Cardinale presbitero di S. Callisto, dopo la sua elezione, prima che la stessa fosse approvata dall'imperatore, gli fu opposta la nomina di Anastasio, un cardinale nipote di Arsenio vescovo di Orte, appoggiato dai legati imperiali, che era già stato sospeso da Leone IV per le numerose intemperanze di cui si era reso responsabile.
I sostenitori di Anastasio entrarono in Roma e lo stesso Anastasio si rese colpevole di atti di sacrilegio in San Pietro. Benedetto fu prelevato da S. Giovanni in Laterano e imprigionato.
Il popolo romano non tollerò questi atti di prepotenza e si sollevò a favore di Benedetto che era stato eletto secondo i canoni ecclesiastici. I messi imperiali, vista la situazione, fecero allontanare Anastasio e ripristinarono sul trono Benedetto.
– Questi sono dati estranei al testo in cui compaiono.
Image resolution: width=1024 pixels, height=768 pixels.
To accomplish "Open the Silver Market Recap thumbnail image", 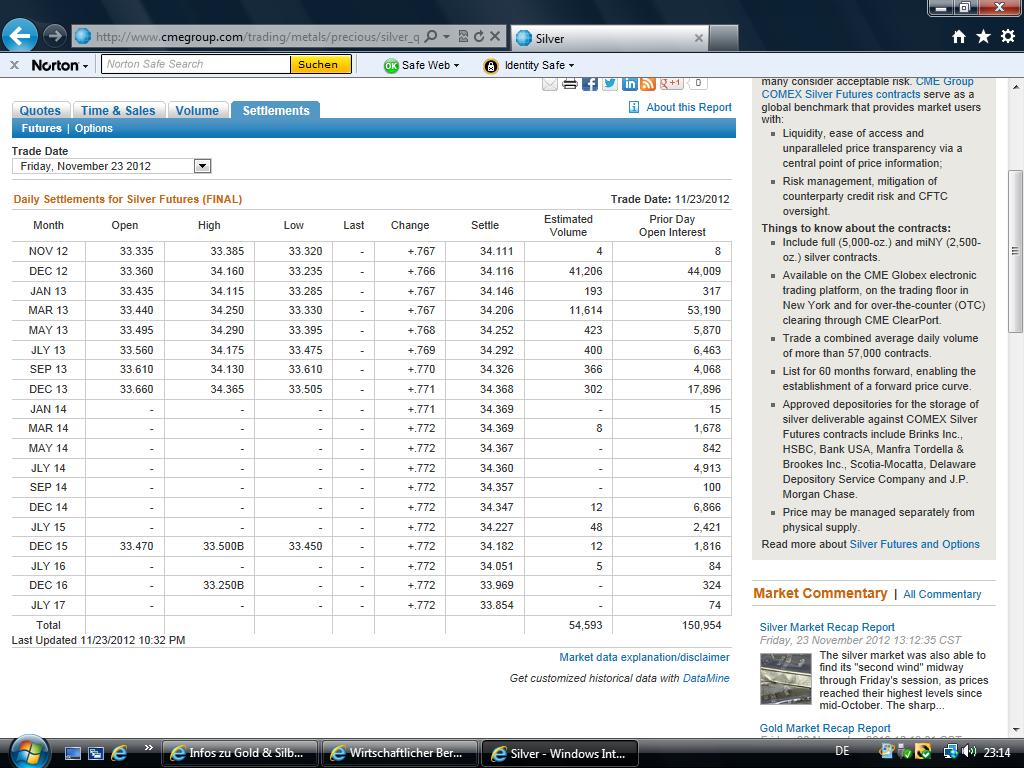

Benedetto fu clemente verso i suoi nemici, perdonò tutti e riammise Anastasio nell'ambito del clero come abate della Basilica di Santa Maria in Trastevere.
Questo papa non dimostrò una grande personalità né particolari doti di governo; non seppe approfittare del successo ottenuto con la sua elezioni a danno dell'impero né delle Decretali pseudoisadoriane per usarle contro il potere imperiale.